(Items from a dataset)
# # # # # # #
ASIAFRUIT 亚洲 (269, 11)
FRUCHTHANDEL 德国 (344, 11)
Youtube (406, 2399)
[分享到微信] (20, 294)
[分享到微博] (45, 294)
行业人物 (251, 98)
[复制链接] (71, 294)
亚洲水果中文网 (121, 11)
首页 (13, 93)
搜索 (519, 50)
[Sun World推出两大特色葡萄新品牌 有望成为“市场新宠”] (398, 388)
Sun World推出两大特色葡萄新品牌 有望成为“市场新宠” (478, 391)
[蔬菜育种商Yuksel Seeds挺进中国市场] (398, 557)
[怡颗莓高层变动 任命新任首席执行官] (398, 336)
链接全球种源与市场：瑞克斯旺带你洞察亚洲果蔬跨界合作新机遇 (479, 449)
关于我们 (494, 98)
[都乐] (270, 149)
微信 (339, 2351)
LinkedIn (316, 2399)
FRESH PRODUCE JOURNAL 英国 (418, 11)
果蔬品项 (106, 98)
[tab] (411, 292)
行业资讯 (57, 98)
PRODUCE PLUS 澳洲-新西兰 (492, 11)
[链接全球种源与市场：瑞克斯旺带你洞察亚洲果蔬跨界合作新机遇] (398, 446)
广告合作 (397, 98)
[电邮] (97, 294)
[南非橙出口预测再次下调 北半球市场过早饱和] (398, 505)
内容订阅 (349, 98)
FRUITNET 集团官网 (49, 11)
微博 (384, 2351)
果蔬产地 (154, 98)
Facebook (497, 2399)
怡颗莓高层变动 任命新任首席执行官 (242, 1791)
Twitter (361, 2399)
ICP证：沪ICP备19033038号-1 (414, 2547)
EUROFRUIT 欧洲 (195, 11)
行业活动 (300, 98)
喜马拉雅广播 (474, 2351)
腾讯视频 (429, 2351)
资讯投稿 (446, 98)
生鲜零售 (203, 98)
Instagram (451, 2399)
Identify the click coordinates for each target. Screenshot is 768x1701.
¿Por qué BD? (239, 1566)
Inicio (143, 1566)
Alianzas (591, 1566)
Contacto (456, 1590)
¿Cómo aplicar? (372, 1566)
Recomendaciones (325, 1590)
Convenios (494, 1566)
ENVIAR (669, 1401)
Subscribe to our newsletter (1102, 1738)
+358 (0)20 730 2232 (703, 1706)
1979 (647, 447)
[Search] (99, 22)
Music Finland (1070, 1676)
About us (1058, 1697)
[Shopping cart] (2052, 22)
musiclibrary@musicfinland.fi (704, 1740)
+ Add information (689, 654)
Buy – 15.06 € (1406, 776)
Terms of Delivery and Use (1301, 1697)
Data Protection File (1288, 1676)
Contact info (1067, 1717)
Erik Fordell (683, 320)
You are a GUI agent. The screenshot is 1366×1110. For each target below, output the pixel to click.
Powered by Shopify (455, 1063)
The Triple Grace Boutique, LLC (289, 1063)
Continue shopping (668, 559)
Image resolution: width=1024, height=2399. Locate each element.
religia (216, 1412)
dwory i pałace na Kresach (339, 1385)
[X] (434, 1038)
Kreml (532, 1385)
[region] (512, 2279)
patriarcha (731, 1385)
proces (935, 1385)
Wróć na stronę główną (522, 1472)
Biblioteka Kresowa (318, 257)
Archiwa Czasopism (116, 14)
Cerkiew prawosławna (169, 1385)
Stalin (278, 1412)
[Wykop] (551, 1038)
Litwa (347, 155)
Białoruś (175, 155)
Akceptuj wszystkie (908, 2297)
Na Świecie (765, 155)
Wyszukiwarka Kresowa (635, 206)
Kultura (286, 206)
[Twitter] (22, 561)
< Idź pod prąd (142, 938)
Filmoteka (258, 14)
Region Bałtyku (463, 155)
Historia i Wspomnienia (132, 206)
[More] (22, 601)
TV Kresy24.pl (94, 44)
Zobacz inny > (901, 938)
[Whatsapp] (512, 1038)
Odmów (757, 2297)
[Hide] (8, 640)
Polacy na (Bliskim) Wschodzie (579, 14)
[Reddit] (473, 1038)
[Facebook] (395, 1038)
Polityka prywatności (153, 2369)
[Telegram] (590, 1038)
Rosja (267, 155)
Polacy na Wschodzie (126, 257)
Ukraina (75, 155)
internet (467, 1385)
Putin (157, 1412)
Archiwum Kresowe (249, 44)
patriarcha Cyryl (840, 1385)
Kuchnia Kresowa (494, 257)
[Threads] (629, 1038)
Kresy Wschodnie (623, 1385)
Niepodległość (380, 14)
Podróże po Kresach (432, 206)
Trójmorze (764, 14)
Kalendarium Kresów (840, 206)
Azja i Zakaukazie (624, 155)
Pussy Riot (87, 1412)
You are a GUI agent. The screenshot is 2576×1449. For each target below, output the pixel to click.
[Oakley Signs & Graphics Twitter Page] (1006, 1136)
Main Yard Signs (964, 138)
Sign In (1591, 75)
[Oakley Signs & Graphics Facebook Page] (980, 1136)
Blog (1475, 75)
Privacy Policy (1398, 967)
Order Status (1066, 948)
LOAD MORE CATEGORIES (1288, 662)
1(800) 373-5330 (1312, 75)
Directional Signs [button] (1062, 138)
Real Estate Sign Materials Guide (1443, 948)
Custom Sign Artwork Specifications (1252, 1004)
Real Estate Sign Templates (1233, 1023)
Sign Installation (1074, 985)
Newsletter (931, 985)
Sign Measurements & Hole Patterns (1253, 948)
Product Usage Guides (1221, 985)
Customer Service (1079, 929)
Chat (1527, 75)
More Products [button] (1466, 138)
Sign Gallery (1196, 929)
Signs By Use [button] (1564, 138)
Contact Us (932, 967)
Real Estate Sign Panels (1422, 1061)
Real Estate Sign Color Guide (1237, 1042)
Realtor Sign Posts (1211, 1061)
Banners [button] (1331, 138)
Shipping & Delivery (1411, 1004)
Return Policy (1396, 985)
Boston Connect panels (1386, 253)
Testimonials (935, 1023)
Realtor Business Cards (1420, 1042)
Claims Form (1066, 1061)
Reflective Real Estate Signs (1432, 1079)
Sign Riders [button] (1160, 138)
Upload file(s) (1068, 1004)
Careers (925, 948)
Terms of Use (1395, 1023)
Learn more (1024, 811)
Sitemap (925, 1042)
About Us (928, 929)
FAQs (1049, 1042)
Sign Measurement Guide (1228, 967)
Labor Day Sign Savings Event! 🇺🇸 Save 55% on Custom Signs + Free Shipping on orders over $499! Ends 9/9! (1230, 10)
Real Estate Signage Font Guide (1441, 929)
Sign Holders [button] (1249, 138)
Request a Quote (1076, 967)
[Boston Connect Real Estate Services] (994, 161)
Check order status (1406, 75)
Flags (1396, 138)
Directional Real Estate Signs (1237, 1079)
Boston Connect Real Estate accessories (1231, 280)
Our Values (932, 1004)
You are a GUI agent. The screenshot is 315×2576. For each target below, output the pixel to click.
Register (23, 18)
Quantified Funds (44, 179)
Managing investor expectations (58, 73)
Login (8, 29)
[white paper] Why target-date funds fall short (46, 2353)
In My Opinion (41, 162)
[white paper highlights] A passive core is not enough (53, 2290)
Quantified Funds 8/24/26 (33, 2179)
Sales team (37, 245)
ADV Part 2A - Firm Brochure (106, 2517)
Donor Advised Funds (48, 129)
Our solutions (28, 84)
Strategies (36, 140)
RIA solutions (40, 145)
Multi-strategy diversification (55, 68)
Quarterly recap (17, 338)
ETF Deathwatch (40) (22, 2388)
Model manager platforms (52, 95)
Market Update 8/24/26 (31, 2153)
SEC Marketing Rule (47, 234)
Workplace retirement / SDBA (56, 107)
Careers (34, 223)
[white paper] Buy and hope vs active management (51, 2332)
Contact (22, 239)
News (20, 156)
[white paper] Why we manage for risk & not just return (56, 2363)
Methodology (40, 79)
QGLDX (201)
# # # # # # #
Aim of the task — Copy every line of the data that holds the string "Wschodzie".

Solution to this problem —
Polacy na (Bliskim) Wschodzie (579, 14)
Polacy na Wschodzie (126, 257)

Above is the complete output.